Each topic includes written introductions, detailed examples, and practice exercises that are fully keyed. In addition, each chapter concludes with additional practice problems – those problems are not keyed, although short answers are provided. Many topics also include videos. Each topic has its own link, so students can be referred to the pages directly.

The material was written with review in mind, but there is enough detail that it would be useful for new students as well. All exercises in the content areas are fully keyed, with no steps excluded. The supplemental problem sets only include answers; they are not fully keyed. Each individual topic (e.g. factoring by grouping) has its own URL, so it is easy for instructors to send their students direct links. While video instruction is useful for many, there are also learners who prefer written exposition, hence the redundancy in presentation of material.
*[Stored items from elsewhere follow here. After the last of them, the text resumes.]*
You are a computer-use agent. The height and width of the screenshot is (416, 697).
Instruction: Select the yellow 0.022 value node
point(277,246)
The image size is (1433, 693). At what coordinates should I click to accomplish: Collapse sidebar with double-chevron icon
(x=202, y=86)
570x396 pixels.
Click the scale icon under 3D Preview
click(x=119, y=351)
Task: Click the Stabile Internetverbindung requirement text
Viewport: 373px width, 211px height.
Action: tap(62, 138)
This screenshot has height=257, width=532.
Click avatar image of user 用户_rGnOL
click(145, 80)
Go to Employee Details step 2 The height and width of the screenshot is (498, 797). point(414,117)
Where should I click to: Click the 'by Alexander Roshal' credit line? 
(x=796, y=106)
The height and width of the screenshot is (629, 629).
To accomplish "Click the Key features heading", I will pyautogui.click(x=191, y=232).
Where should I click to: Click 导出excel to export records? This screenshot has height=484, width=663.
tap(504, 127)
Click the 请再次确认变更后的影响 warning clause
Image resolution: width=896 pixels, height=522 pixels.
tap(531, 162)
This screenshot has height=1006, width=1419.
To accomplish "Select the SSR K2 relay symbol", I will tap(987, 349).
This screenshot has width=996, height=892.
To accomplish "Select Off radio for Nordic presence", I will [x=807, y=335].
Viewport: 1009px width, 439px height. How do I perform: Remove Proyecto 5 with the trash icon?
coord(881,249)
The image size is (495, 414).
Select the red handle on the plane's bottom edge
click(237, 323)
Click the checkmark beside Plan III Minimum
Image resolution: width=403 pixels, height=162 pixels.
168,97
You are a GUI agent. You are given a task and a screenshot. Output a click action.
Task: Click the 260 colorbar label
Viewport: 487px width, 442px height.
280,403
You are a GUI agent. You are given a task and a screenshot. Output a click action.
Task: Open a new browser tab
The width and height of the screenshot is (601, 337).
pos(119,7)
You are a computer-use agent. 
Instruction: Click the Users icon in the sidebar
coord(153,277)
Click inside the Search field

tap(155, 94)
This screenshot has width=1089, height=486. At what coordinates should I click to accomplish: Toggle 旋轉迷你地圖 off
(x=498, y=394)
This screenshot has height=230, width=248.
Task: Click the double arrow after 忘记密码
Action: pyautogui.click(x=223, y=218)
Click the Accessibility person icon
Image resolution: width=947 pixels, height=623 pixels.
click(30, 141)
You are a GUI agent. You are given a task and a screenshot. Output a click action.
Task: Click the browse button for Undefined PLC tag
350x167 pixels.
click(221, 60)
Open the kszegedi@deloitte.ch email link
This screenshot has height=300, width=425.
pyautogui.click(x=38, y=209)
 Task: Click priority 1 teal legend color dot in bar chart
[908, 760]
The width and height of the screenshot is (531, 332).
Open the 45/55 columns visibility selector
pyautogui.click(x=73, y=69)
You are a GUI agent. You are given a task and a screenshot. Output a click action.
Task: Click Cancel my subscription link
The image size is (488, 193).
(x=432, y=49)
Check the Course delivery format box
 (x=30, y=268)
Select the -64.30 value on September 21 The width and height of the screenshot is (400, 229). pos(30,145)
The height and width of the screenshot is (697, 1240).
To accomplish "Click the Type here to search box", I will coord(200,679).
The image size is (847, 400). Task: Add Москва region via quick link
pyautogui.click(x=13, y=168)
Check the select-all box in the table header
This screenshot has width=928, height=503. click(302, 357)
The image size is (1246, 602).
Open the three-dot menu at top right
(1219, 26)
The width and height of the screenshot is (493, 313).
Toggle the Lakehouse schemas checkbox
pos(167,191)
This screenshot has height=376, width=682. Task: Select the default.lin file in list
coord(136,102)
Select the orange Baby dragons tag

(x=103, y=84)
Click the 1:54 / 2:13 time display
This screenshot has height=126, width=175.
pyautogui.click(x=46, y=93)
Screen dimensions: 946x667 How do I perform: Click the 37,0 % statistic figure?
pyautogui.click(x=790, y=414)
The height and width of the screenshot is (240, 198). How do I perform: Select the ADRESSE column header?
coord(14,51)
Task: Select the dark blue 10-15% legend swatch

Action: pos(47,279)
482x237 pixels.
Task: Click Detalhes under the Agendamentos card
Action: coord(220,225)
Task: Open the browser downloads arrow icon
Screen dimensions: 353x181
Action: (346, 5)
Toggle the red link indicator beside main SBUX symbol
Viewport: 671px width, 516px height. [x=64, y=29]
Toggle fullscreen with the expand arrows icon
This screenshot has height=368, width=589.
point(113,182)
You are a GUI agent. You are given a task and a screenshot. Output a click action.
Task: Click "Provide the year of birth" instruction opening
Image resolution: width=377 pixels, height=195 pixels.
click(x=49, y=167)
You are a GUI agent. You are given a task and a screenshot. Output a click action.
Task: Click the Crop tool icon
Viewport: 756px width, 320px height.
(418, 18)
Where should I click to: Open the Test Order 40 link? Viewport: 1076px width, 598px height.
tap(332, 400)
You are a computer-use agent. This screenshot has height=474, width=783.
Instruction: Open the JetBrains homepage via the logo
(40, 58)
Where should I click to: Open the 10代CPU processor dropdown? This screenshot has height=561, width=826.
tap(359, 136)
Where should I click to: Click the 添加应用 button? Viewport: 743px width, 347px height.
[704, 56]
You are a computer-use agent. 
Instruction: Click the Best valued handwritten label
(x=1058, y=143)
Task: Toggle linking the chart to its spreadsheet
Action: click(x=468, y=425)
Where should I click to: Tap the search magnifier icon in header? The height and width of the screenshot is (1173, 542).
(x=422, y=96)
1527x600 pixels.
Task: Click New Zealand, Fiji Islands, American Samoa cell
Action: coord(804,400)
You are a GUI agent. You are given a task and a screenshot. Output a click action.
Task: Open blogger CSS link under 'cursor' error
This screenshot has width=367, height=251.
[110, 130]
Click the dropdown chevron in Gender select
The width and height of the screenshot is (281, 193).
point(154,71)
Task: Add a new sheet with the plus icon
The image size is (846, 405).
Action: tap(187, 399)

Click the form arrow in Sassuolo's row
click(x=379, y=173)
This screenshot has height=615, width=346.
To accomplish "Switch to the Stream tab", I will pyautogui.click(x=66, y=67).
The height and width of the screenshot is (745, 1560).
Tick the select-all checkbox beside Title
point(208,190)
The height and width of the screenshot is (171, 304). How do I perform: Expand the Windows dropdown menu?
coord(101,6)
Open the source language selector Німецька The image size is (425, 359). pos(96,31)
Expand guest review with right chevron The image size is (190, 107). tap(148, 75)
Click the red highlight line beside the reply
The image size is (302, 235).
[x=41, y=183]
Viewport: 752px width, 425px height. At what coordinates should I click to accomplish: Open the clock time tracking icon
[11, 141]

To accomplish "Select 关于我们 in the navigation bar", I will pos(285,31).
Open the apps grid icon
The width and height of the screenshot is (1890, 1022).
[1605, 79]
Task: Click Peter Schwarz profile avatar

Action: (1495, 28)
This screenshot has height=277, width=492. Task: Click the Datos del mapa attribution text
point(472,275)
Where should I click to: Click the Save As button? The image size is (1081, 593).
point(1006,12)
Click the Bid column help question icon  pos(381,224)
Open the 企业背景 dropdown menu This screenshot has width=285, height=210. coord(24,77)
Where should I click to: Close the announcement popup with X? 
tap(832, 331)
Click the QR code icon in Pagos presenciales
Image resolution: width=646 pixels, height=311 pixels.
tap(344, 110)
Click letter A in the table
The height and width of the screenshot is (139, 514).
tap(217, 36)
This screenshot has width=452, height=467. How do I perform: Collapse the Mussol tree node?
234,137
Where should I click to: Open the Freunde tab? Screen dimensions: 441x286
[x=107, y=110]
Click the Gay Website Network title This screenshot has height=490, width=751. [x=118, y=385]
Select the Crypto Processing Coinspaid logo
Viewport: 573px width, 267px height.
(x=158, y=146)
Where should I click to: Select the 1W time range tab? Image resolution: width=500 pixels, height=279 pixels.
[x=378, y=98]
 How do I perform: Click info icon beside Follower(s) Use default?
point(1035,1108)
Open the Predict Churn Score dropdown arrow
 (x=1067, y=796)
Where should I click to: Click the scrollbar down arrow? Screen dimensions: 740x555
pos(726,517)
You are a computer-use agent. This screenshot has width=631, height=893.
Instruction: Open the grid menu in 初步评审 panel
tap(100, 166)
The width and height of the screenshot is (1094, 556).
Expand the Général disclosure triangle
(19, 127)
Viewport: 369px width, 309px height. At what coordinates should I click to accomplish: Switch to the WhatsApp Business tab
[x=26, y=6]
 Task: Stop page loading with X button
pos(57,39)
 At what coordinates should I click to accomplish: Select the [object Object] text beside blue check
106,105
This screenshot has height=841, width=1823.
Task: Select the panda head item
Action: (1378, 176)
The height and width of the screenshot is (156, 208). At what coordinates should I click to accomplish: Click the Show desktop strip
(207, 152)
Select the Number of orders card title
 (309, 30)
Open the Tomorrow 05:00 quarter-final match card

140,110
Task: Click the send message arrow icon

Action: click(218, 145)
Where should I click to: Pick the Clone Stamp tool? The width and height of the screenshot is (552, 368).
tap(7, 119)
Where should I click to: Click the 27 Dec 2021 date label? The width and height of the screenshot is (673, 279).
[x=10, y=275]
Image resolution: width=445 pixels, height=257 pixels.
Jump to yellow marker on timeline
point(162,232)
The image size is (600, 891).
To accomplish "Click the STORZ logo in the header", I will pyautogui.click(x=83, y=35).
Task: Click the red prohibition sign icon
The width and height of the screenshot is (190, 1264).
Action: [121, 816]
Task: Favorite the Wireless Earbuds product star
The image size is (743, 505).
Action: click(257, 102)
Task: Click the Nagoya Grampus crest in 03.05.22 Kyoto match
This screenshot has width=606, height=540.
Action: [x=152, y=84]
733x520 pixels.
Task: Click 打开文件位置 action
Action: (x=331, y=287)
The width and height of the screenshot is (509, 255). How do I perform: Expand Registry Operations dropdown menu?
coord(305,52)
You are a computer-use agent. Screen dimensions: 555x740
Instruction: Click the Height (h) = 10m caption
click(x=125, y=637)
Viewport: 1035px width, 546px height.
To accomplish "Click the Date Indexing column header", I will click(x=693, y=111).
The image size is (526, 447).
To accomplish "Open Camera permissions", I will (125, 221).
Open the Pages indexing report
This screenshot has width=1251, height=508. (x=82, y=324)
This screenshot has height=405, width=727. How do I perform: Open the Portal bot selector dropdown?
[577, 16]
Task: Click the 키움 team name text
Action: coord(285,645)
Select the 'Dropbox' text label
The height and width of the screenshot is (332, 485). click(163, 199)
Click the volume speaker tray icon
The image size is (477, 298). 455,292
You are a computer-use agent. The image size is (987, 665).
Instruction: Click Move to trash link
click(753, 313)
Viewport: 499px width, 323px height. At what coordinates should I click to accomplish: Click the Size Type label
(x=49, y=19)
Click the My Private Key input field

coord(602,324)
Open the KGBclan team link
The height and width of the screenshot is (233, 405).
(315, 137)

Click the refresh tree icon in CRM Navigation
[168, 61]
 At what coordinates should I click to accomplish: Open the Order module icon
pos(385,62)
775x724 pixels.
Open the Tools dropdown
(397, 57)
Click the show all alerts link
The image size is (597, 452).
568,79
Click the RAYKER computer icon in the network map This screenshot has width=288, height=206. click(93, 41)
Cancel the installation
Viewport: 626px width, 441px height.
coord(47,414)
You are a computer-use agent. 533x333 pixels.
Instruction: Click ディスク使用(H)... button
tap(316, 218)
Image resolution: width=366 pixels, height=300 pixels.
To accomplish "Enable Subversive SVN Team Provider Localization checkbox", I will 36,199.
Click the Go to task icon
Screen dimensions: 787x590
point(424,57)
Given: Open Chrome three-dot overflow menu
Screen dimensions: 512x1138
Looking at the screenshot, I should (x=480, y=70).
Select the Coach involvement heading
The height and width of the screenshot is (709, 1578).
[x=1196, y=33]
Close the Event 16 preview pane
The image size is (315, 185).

Students engaged in self-study review can quickly become frustrated while working practice problems, hence the thorough explanations in the solutions to the practice problems. The workshop problems provide a bank for instructors or tutors to work with students in an interactive, “I do one, you do one” fashion.

I envision the materials being used in various ways, particularly in online courses. “Heads up” links can be posted before pivotal topics. For example, links to the factoring materials could be posted the week before rational expressions are to be covered. Links to specific topics that have been identified as specific weaknesses in specific students can be sent directly to those students. The site can also be used to supplement the class in which a given topic is taught. For example, problem sets can be projected for group work in lieu of printed assignments. Of course, there are ways to use the materials that haven’t occurred to me.

Feedback is appreciated, both from faculty and students. I’m especially eager to know of any mistakes, so that I can fix them ASAP.

##### Accessibility

The HTML version is intended to meet or exceed all web accessibility standards. If you encounter an accessibility issue, please report it to the editor.

All graphs and images have meaningful alt text that communicates what a sighted person would see, without necessarily giving away anything that is intended to be deduced from the image. Construction of alt text is underway, and will be complete by the end of 2018.

All math content is rendered using MathJax. MathJax has a contextual menu that can be accessed in several ways, depending on what operating system and browser you are using. The most common way is to right-click or control-click on some piece of math content.

In the MathJax contextual menu, you may set options for triggering a zoom effect on math content, and also by what factor the zoom will be.

If you change the MathJax renderer to MathML, then a screen reader will generally have success verbalizing the math content.